The White House Office of National Drug Control Policy was established in the early 1980s, funded in 1986, and issued its first National Drug Control Strategy in 1987. In the middle of a massive crack-cocaine and heroin epidemic generating rising overdose deaths and dealer violence, the Strategy prioritized chasing around casual users, mostly of marijuana, on the grounds that moderate drug users set a bad “moral… example.”
In the two decades during which the ONDCP and its “drug czar” have dominated drug policy, publicity, and funding priorities, America’s drug catastrophe has escalated astronomically. In 1980, the Centers for Disease Control reported around 8,000 Americans died from illegal drugs; in 2006, more than 35,000, and drug-related hospitalizations soared to over 800,000. In 1980, the FBI reported 400 homicides blamed on illicit-drug dealing and abuse; in 2007, more than 1,000. In short, the ONDCP’s “War on Drugs” – involving 30 million arrests, 5 million imprisonments, and well over a billion dollars in expenditures over the last two decades – has not only failed, it is a calamity of monumental, tragic proportions.
Since ONDCP not only has failed to prevent drug abuse and violence but must be suspected of advancing policies that actually increase these scourges, what does it do? The ONDCP functions primarily as a federal impresario charged with fashioning and selling a politically pleasing image of “the drug problem” that suits the needs of harsh official rhetoric and special-interest care and feeding. As drug abuse has exploded over the past 25 years, the ONDCP has steadfastly dodged every crucial measure of its failings. In fact, its officials consistently refuse to debate policy, hold one-sided forums at which only its advocates are allow to speak, blindly oppose even the most proven strategies such as addict needle exhanges, push destructive international eradication and interdiction edicts, and work tirelessly to suppress alternative drug policy initiatives and views.

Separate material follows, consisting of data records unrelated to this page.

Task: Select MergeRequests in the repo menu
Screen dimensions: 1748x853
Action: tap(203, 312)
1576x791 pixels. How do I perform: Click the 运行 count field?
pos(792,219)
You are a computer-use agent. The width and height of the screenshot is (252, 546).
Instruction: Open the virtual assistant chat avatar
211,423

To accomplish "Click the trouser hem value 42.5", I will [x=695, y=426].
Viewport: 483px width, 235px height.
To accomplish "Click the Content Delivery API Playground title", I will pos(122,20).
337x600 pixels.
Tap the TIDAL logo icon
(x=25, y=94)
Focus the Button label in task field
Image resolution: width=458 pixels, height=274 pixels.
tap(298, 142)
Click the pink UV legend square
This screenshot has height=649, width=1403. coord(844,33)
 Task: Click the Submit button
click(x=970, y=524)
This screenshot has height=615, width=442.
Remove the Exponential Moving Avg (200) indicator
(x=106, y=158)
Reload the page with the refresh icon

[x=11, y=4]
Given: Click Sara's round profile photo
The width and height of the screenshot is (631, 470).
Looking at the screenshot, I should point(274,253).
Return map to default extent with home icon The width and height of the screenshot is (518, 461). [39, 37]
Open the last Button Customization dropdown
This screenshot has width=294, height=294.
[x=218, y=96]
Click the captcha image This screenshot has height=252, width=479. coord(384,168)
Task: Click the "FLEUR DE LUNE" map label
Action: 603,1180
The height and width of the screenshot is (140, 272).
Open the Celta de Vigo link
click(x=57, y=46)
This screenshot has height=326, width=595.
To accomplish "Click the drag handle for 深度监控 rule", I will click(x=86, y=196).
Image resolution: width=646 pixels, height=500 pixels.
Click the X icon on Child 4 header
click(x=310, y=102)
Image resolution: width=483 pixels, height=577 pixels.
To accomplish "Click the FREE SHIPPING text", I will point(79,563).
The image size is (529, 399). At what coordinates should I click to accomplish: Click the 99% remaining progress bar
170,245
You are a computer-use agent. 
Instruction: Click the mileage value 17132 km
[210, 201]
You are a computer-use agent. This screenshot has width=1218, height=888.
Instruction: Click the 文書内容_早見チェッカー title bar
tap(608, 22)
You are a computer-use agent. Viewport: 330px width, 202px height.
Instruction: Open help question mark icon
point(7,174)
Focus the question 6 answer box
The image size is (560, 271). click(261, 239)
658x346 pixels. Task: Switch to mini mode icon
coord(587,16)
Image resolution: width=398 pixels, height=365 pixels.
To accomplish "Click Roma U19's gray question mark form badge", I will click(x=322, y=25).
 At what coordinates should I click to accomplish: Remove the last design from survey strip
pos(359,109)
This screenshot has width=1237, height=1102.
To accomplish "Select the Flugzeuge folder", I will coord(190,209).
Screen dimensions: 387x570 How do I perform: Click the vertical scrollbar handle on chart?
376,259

Instead of confronting the deadly drug abuse crises its policies have helped foster, the ONDCP has fixated on a thoroughly useless and easily biased index: how many Americans (particularly teenagers) report on paper-and-pencil surveys that they used a particular illegal drug (mainly marijuana), whose levels and trends bear no relationship to crime, drug deaths, violence, or any other measure of public well being. Replacing the ONDCP and its politically-warped drug czar with a scientific panel charged with objectively assessing America’s very real drug abuse crisis is one of the most crucial steps President-elect Obama can take to scrutinize the federal budget and reform the failed “old ways of Washington.”